Page 117 of Forever

The pages fluttered, like it was attempting to point at something. Then came a couple of frustrated slaps.

“I wish I spoke folio, I truly do.” There was aheave of pages, a sigh made of paper—as if she were being deliberately obtuse. “And if this is the way you’re trying to repay me—”

Much flipping the now, the sound like it was applauding her getting on the right track.

“It is? Well, that is very sweet.” She brushed its pages with a soft touch and did not want to hurt its feelings by pointing out the last thing she wanted to see was that unforgettable face. “And I understand that you are grateful for this respite here, but I am happy to be of service to you. I know what it is like to be used for your gifts and in ways that harm. My commiseration with your situation is the sole purpose for the security I offer. Besides, Lassiter bid me farewell. He departed—and he is probably correct. What would I have to offer him?”

Flipping again. Then the folio settled.

Words that she couldn’t translate morphed across the page in a jumble, the symbols and letters surging and interspersing before shuffling off—only to return in a rush, coalescing to form patterns marked by crowding and then scarcity. It was as though the Book were trying to find a language she could understand, and she watched the display idly, enjoying the show—

With a frown, she tilted her head as a visual emerged. It was a pair of portraits: The text had pulled together to reveal two faces, one on each side. They were males, and she couldn’t say that sherecognized either of them. The longer she stared at them, trying to place the features, the clearer the depictions became, until they were as pencil drawings attended to with leaded tip over and over, the shadows darkening and bringing out the three-dimensional nature of the images until they were positively sculptural. One had a long braid over his shoulder. The other had short dark hair and many piercings in his face and ears.

The Book clapped again, the emphatic sound an obvious attempt to focus her, except she was already locked on what it was showing her.

It clapped again.

Rahvyn slowly shook her head. “I do not wish to go find anyone for you. I am sorry.”

Another clap.

“But you need me, too. This landscape is in my mind, so if I’m here, I know you’re safe. No one can—”

The faces broke apart, the letters bursting into action as they whirled around once again. More portraits now, and these were of males and females she did recognize, a veritable gallery of profiles. They were the vampires from the refuge house that had offered her a place to stay, and then others… her cousin Sahvage and the Brotherhood. She watched with great interest as the letters came and went, the waves that became faces cresting and receding as new portraits emerged.

As the display continued, her hand lifted to her sternum and attempted to rub away the pain.

The gallery ended on a male with long black hair falling from a widow’s peak, and a visage that was both aristocratic and cruel.
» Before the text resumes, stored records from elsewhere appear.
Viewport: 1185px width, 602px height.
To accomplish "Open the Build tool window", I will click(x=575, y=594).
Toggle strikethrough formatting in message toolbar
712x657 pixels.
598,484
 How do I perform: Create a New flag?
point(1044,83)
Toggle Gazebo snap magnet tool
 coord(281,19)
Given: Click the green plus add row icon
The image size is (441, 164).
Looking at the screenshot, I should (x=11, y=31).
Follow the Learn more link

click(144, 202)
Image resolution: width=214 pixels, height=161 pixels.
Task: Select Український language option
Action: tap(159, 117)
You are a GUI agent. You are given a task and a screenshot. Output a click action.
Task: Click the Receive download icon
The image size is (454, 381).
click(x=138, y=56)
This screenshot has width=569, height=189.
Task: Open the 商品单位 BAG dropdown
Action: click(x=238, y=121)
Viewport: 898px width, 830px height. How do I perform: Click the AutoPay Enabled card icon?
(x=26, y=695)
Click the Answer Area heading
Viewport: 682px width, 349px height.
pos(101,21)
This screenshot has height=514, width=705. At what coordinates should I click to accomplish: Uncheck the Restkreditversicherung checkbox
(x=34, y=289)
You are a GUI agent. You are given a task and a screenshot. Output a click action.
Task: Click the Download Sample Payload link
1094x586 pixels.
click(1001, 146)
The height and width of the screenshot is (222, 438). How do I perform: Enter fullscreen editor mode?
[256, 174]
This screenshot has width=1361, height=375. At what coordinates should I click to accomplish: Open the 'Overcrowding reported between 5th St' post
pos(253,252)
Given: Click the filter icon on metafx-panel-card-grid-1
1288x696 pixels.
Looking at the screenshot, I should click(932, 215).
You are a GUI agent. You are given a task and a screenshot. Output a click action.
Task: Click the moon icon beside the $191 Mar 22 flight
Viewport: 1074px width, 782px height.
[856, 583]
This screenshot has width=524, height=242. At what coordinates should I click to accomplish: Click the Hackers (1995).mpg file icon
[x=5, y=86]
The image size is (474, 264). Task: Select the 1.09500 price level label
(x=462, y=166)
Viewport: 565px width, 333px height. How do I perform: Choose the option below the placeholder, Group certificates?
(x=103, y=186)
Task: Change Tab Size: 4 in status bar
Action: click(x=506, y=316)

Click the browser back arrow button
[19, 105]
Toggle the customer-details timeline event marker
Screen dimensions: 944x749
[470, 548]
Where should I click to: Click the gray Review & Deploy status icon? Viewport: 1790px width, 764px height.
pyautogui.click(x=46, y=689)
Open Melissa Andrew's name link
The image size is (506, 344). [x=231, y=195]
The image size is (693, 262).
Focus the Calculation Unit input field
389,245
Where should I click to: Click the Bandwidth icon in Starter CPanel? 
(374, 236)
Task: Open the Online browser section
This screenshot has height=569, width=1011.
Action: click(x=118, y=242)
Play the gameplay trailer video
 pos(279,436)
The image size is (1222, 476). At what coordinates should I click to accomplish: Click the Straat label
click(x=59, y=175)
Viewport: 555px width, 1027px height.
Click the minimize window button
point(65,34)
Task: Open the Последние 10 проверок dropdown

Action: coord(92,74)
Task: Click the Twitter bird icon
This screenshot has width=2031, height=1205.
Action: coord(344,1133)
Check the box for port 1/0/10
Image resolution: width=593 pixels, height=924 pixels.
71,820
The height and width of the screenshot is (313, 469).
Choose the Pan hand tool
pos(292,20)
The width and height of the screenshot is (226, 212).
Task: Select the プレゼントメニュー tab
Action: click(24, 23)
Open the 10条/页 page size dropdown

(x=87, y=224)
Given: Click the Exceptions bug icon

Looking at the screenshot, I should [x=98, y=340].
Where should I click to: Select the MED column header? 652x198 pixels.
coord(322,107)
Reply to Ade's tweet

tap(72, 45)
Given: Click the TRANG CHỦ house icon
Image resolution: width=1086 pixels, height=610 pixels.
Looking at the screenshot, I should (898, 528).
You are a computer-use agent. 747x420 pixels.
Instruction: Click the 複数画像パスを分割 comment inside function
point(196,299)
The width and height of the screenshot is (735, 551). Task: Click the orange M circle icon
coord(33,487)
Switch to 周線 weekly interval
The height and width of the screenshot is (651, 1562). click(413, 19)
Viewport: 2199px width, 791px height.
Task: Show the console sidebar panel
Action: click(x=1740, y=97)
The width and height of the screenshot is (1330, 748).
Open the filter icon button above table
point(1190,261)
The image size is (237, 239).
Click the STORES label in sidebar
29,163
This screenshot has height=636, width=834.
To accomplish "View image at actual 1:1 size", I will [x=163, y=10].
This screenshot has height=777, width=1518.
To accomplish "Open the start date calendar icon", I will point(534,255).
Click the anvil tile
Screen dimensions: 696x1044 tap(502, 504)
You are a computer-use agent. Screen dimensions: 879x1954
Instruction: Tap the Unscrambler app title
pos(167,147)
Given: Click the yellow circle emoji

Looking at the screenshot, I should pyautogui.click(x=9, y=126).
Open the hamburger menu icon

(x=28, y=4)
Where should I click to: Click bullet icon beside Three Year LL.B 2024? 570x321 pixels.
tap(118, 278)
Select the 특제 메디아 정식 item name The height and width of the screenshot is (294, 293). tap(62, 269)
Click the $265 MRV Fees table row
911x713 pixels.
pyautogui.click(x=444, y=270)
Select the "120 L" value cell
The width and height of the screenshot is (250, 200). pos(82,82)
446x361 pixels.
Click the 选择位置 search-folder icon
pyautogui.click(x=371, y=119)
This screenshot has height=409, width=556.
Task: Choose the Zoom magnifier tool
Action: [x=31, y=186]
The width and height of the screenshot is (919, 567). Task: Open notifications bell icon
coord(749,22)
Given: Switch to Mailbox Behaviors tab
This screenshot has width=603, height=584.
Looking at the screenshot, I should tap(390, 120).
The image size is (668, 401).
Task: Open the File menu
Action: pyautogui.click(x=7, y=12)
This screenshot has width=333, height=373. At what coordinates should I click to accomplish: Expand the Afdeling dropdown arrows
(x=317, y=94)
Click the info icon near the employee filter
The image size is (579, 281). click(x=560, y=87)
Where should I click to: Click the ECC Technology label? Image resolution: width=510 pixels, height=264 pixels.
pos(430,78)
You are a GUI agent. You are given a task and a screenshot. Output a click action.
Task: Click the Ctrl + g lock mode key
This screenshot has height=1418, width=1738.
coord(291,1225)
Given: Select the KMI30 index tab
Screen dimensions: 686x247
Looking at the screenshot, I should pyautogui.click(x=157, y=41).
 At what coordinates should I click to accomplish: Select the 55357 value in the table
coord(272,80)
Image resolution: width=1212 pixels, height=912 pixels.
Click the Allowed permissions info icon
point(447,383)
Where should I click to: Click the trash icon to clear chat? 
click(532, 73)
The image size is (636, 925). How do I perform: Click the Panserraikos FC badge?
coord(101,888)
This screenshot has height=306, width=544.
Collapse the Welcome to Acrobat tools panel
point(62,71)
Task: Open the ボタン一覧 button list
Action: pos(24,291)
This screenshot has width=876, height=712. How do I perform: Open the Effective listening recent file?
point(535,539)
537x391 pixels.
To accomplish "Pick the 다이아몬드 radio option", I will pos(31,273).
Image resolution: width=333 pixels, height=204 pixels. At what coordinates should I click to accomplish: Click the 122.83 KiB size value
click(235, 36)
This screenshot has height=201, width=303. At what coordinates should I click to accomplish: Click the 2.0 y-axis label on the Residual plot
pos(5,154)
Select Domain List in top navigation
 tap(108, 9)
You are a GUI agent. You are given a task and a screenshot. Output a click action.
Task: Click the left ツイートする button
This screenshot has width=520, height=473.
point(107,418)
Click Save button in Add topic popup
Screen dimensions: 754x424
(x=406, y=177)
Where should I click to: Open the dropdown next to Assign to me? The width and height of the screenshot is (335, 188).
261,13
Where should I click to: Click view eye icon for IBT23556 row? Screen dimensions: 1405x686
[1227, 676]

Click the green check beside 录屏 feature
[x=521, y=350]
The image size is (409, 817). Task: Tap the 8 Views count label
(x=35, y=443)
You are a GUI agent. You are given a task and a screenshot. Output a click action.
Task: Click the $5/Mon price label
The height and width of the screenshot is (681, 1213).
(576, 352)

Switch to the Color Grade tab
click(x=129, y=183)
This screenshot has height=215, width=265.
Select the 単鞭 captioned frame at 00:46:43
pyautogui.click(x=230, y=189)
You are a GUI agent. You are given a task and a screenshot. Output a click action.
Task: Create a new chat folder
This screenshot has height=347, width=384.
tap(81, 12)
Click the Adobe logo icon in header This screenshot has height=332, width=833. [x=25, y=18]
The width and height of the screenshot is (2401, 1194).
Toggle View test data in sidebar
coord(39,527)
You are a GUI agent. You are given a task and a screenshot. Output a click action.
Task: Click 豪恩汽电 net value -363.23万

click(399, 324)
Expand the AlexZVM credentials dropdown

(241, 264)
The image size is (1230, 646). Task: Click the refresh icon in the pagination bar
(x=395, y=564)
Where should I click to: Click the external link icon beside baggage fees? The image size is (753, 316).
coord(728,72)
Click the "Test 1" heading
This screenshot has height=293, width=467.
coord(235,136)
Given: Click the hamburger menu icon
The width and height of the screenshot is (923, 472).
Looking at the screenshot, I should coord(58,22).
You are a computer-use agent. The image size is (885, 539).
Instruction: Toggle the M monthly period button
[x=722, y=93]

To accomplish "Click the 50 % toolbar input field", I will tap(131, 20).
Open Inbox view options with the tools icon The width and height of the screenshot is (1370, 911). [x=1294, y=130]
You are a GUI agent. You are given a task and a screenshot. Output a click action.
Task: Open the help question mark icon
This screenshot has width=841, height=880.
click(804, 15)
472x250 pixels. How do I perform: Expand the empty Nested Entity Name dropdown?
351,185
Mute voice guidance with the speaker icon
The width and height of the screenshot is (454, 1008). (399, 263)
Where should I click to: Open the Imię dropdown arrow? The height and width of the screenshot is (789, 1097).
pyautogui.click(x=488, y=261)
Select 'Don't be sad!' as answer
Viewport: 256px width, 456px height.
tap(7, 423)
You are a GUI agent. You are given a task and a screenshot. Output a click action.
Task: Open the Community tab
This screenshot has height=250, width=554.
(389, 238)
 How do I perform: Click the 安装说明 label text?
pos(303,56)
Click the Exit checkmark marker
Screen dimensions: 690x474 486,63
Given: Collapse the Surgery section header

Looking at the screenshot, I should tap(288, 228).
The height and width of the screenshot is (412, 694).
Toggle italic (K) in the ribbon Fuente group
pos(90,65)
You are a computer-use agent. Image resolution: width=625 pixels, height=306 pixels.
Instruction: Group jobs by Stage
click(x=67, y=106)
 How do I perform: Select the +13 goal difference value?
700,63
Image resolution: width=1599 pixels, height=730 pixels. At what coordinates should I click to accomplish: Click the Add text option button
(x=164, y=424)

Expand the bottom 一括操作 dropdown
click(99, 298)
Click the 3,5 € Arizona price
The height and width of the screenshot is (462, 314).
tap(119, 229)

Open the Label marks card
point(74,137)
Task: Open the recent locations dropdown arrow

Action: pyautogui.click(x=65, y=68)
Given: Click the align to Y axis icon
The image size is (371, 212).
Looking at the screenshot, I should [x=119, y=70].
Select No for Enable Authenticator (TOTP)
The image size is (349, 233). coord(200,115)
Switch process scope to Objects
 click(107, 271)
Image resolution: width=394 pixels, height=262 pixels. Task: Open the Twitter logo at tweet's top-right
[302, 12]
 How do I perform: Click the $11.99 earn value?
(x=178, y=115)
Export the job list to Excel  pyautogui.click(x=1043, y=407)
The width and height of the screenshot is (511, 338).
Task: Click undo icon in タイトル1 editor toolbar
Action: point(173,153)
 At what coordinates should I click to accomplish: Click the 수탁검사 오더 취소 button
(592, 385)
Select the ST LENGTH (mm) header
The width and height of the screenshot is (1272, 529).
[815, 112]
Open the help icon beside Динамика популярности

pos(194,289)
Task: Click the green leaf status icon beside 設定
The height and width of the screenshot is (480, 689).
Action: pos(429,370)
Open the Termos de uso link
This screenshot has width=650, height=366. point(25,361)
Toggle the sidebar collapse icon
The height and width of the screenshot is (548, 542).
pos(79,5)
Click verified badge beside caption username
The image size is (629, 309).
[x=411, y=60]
Dark lenses—which she had learned were referred to as wraparounds—covered his unseeing eyes, and the furrow between his brows was evidence of the pressure he was under and the weight he carried on his broad shoulders.

Wrath, son of Wrath, sire of Wrath, the Great Blind King—

Those glasses were slowly removed by a steady hand…

With a hiss, Rahvyn jerked back. Strange, nearly pupilless eyes stared out straight upon her, though they saw nothing, and not only because this was but a rendering of the male himself.

The lips of the portrait began to move, as if the King were trying to tell her something—but before she could attempt to translate, a black tide rushed into him, the roiling cascade of letters overtaking him as he began to scream in agony. There was a tight swirl of utter darkness… and then an explosion that wiped all of it away, leaving only blank pages.

As Rahvyn sat back and put her hands up to her face, letters started to fall from the top to the bottom, like rain.

Or snow. Yes, it was snow because of the way the flurrying symbols collected at the bottom of the book’s display.

“I am not a savior,” she whispered. “I cannot—”

A portion of the Book’s pages lifted in the middle and then it wentpffffffffffffffffffft.

Rahvyn shook her head, a sense of impending doom tightening her throat. “But what happens if I leave here? I do not know if it compromises you in some way—”

The Book closed itself abruptly. After which its knurled, ugly cover pulsated, as if it were flexing.

“You can take care of yourself,” she murmured.

The sharp clap was an affirmative if she’d ever heard one.

“But I’d rather stay here with you—”

The Book flopped itself open, and when the windowpane reappeared, Lassiter’s face was back again, the portrait not something created by a mere artist’s hand, but a faithful representation of what the fallen angel actually looked like. And that was when she realized… it was no drawing at all. It was a contemporaneous, live-time viewing of him, and given the flickering light playing over his grim features and the uneven rock wall behind him, she guessed that he was alone in a cave and before some sort of fire.

“He is wrong,” she said roughly. “I am not the Gift of Light.”